There was more to Anne Frank's diary than we once thought. Two pages, which were previously covered in a brown masking paper, have been revealed by researchers at Dutch museums. The pages contained "four risque jokes and candid explanations of sex, contraception and prostitution" written by the Jewish teen, according to The Guardian.
The Anne Frank Museum, the Institute for War, Holocaust and Genocide Studies and the Huygens Institute for the History of the Netherlands used digital technology to show the writing on the pages.
They photographed the pages, backlit by a flash, and then used image-processing software to decipher the words, which were hard read because they were jumbled up with the writing on the reverse sides of the pages.
In the passage on sex, Anne described how a young woman gets her period around 14, saying that it is “a sign that she is ripe to have relations with a man but one doesn’t do that of course before one is married”.
On prostitution, she wrote: “All men, if they are normal, go with women, women like that accost them on the street and then they go together. In Paris they have big houses for that. Papa has been there.”

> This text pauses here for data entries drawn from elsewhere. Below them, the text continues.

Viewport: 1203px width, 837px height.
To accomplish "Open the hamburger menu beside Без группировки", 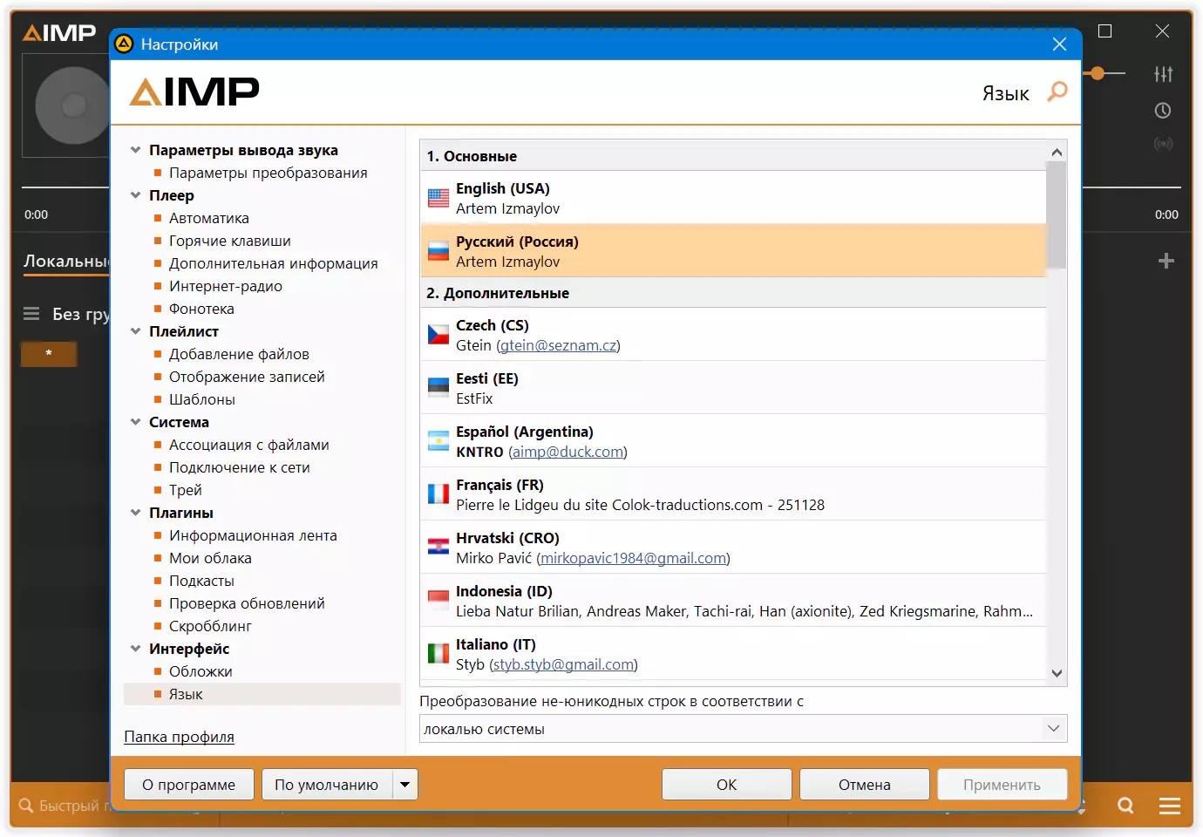I will [31, 314].
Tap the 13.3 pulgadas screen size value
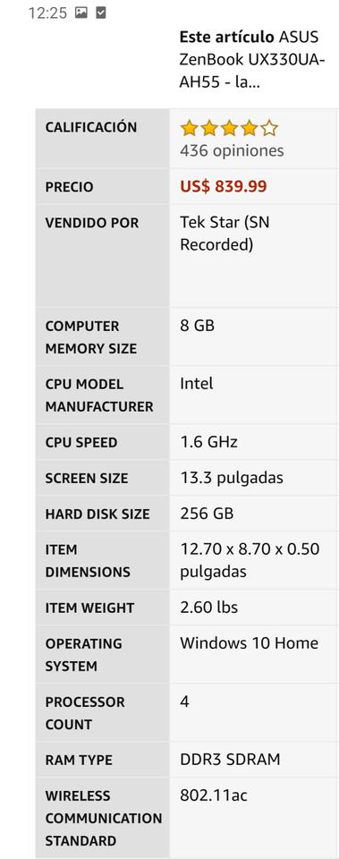 pyautogui.click(x=232, y=478)
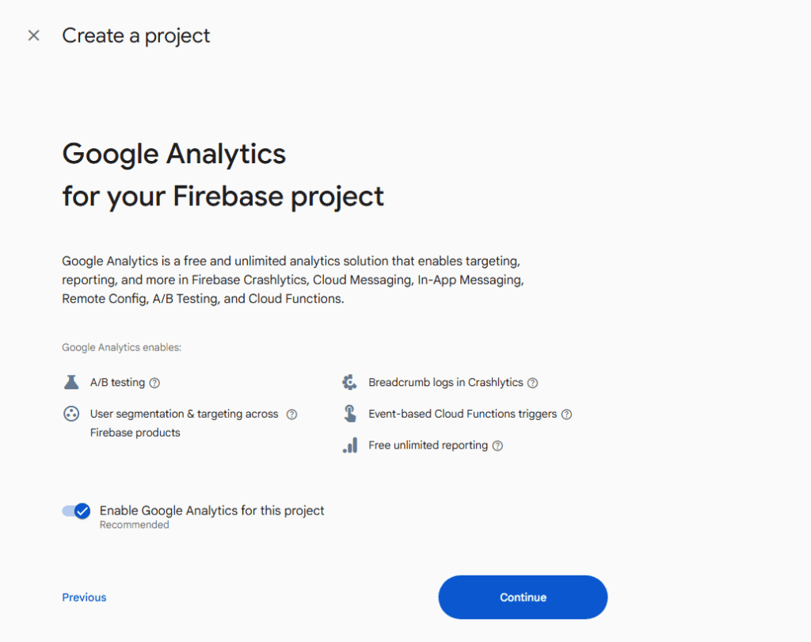Click the User segmentation icon
The image size is (811, 642).
coord(71,414)
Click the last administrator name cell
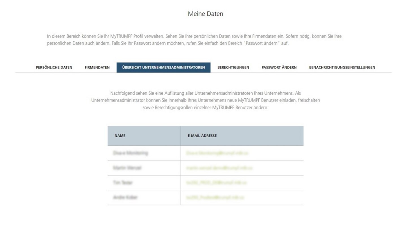 click(x=125, y=197)
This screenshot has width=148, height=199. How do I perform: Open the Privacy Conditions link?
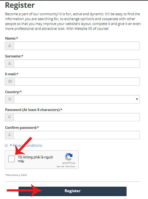point(27,145)
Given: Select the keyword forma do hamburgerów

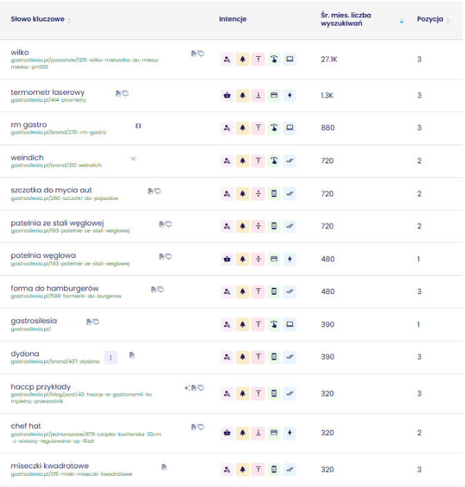Looking at the screenshot, I should (55, 288).
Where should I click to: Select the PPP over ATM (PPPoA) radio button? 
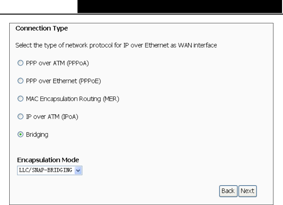20,63
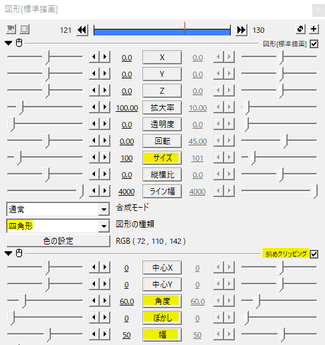325x345 pixels.
Task: Open the 合成モード dropdown showing 通常
Action: click(58, 209)
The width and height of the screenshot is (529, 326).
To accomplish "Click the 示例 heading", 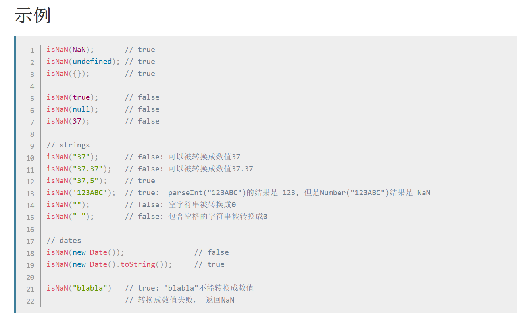I will [x=33, y=17].
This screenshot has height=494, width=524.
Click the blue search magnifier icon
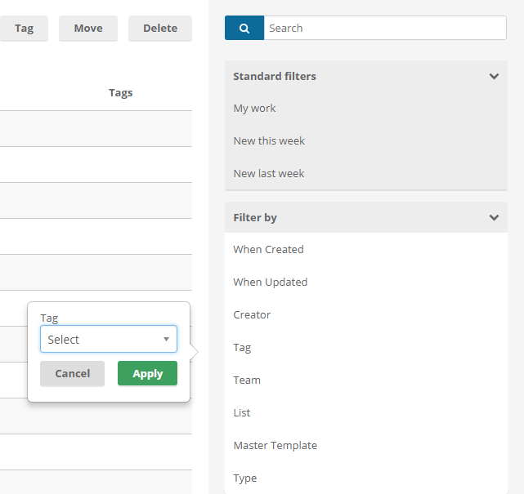[244, 28]
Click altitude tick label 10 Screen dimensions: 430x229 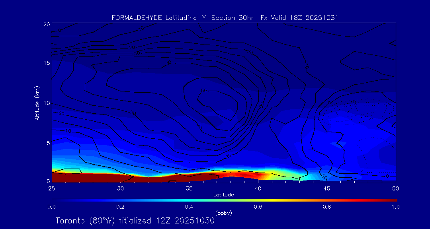[x=45, y=103]
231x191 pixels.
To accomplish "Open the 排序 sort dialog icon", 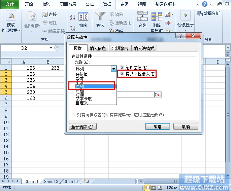I will point(83,16).
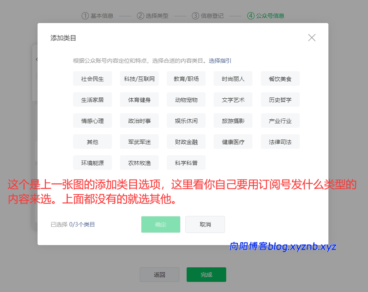Screen dimensions: 368x292
Task: Select the 科学科普 category
Action: (186, 163)
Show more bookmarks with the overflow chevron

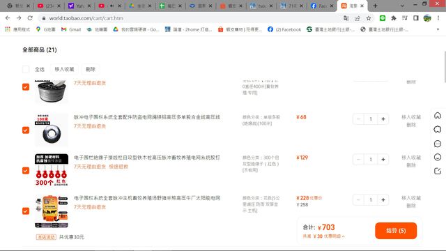pos(438,29)
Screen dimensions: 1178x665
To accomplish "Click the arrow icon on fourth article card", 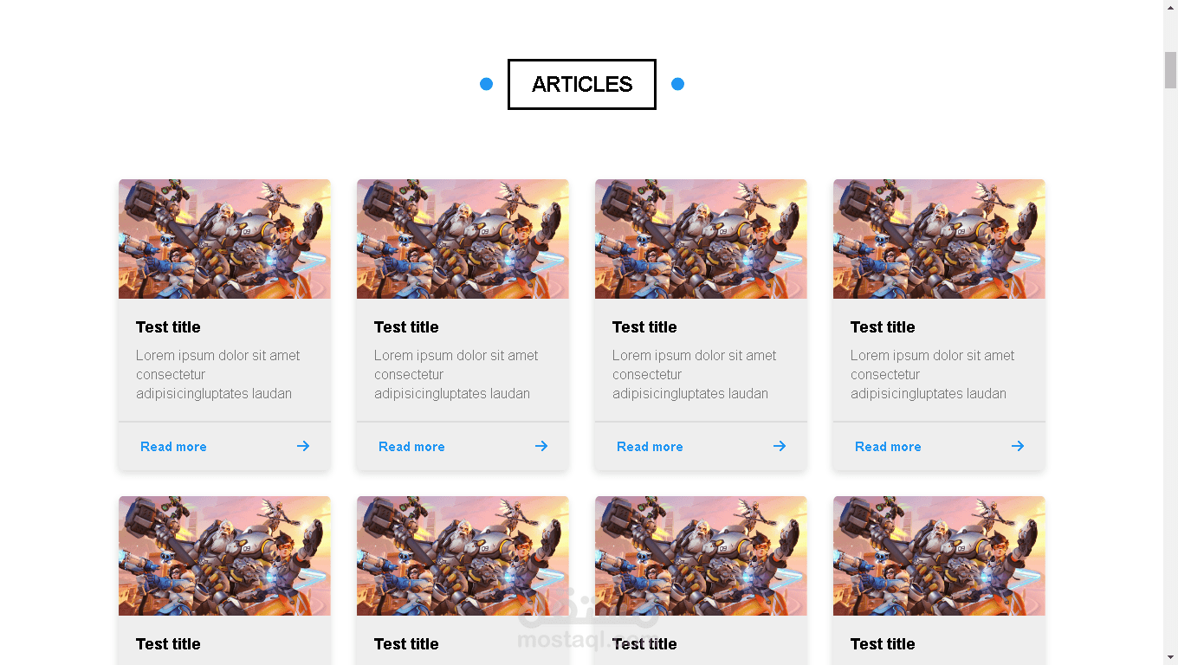I will tap(1018, 446).

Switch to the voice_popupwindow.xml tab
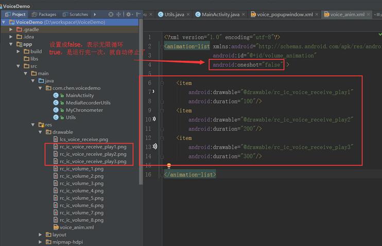285,14
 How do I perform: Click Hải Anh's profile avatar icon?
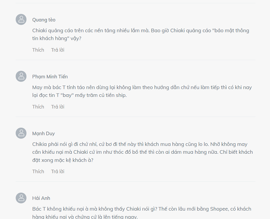coord(21,198)
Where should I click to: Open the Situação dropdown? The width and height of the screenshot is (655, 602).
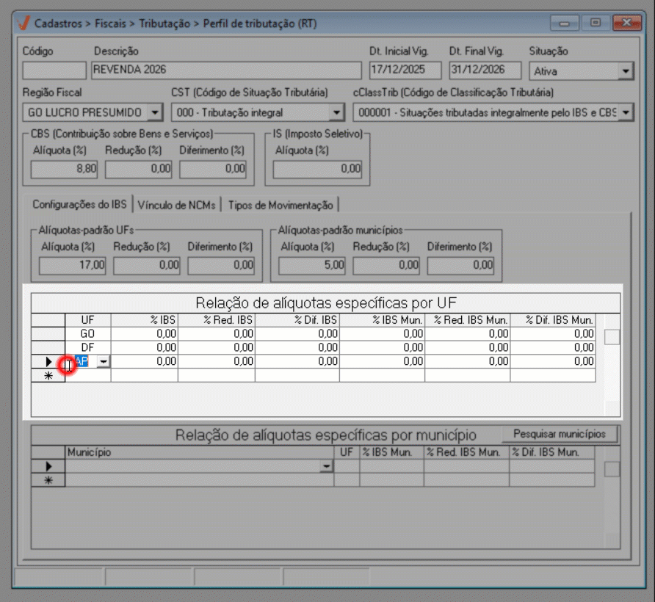pyautogui.click(x=625, y=71)
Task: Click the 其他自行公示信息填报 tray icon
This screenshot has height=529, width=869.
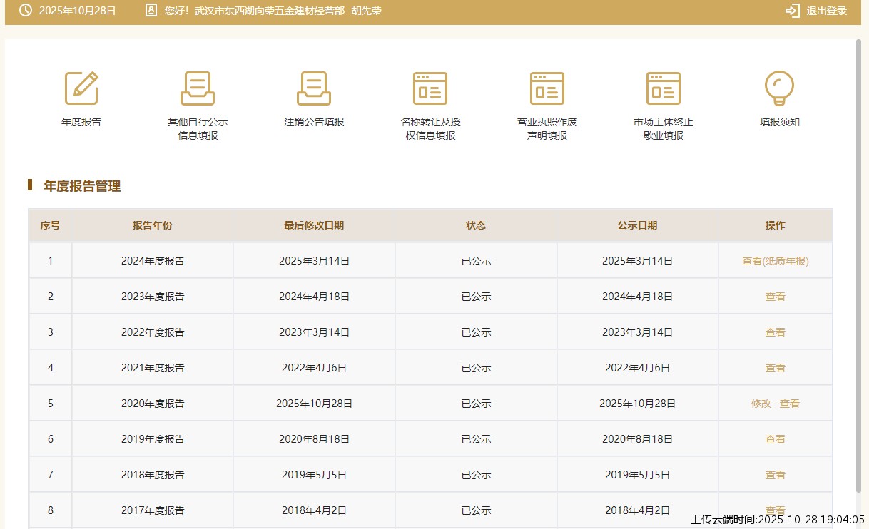Action: [198, 88]
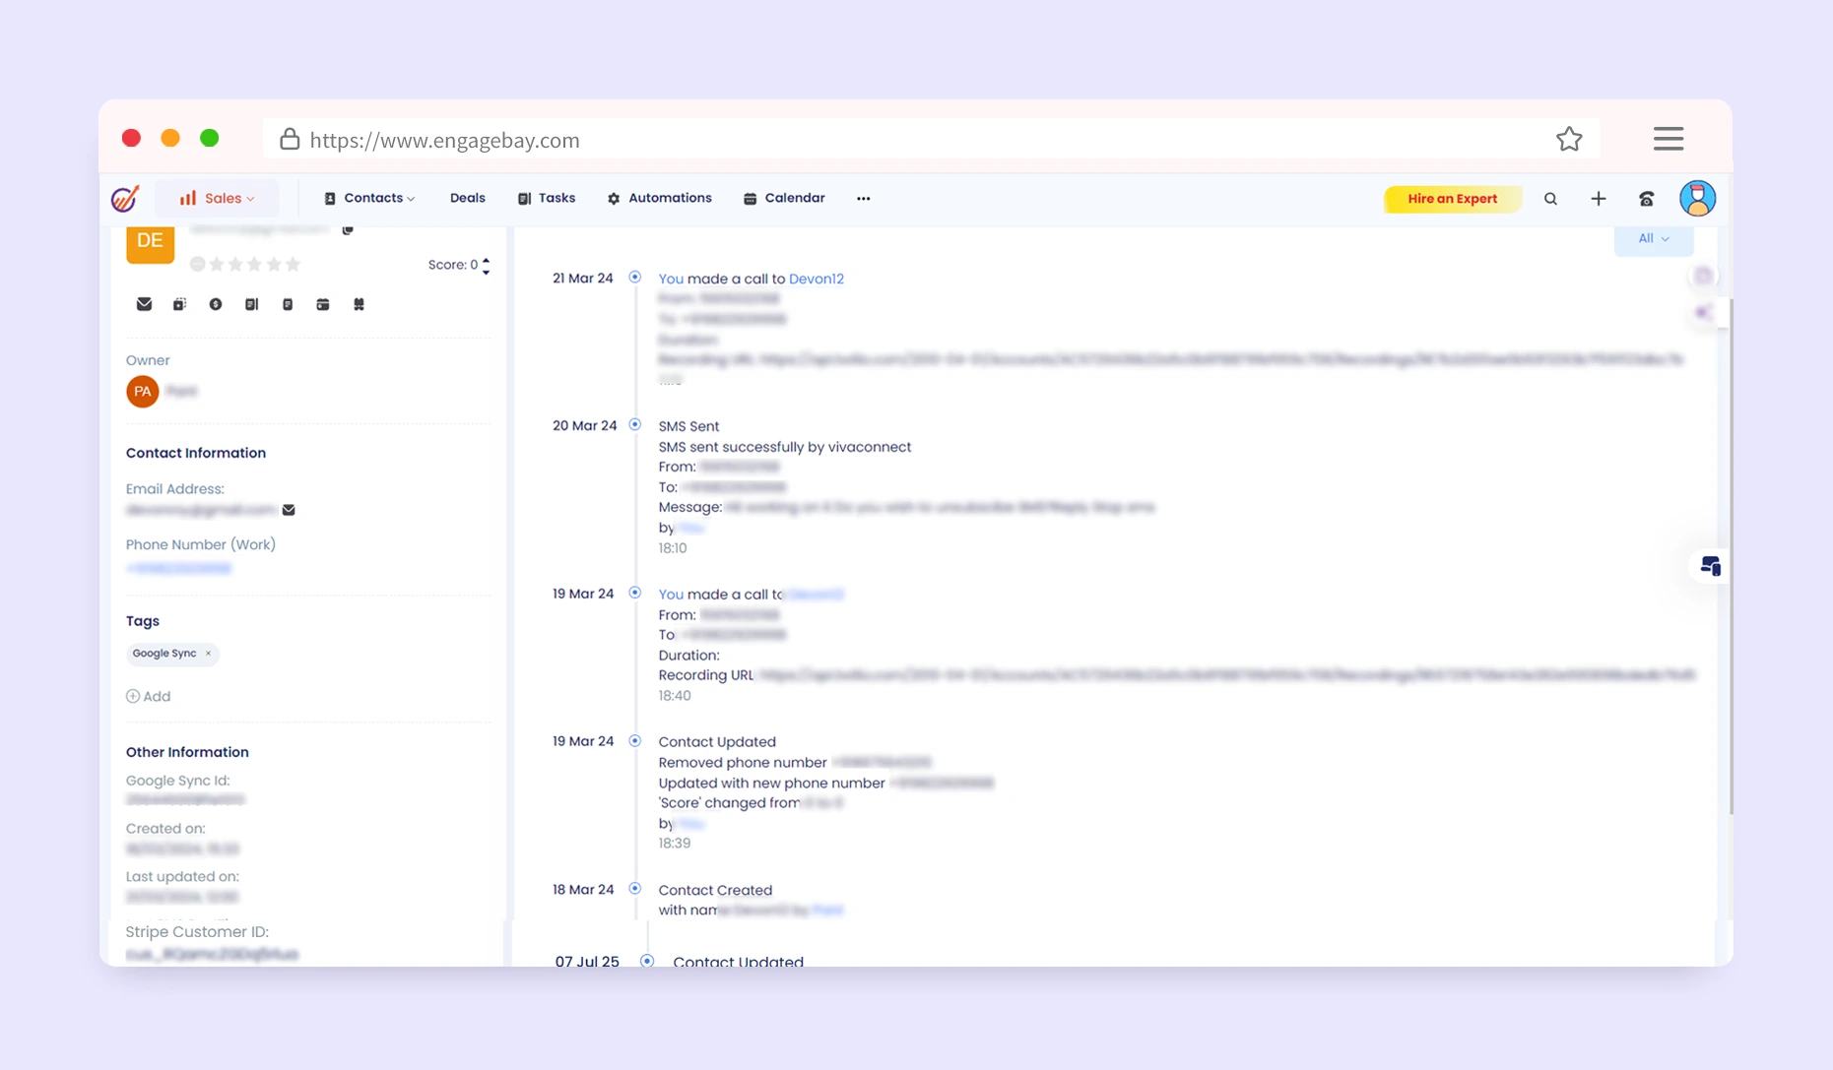The image size is (1833, 1070).
Task: Click the envelope icon in contact action row
Action: [x=144, y=304]
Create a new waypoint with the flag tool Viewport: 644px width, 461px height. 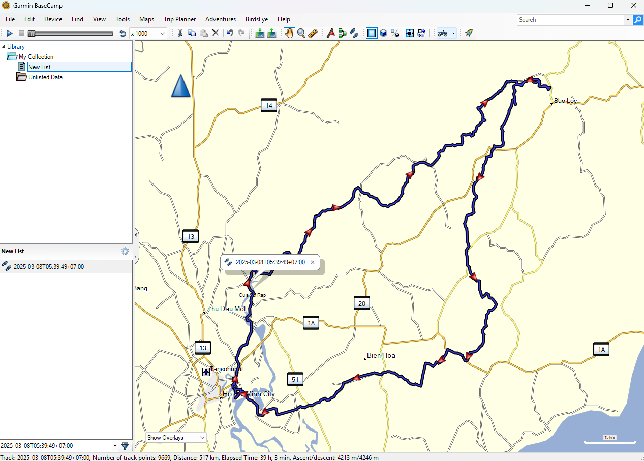(330, 33)
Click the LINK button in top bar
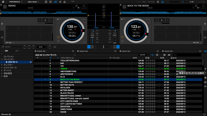This screenshot has width=207, height=116. (x=73, y=2)
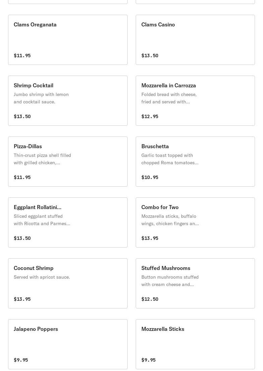Open Stuffed Mushrooms menu card

tap(195, 283)
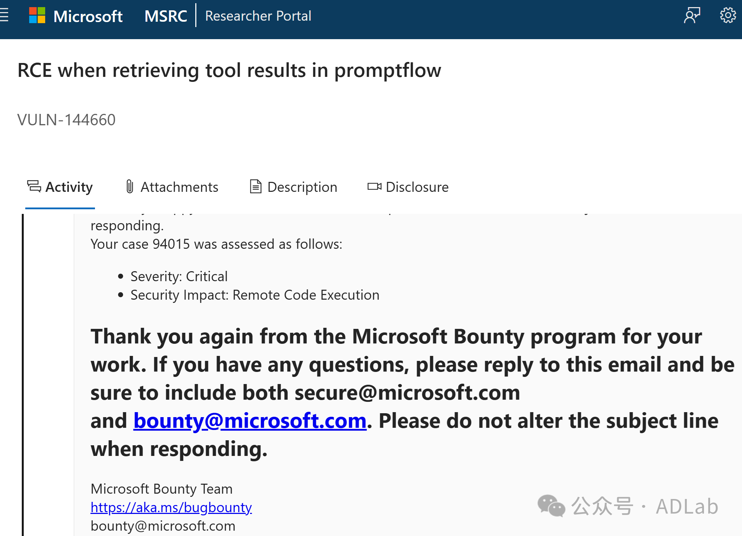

Anne wrote her diary while she and her family hid for more than two years. The family was provided with food and other essentials by a close-knit group of helpers, until 4 August 1944 when they were discovered and ultimately deported to Auschwitz.
Only Anne’s father, Otto Frank, survived the war. Anne and her sister died in Bergen-Belsen camp. Anne was 15.
Frank van Vree, the director of the Netherlands Institute for War, Holocaust and Genocide Studies, says, “The dirty jokes are classics among growing children. They make it clear that Anne, with all her gifts, was above all also an ordinary girl.”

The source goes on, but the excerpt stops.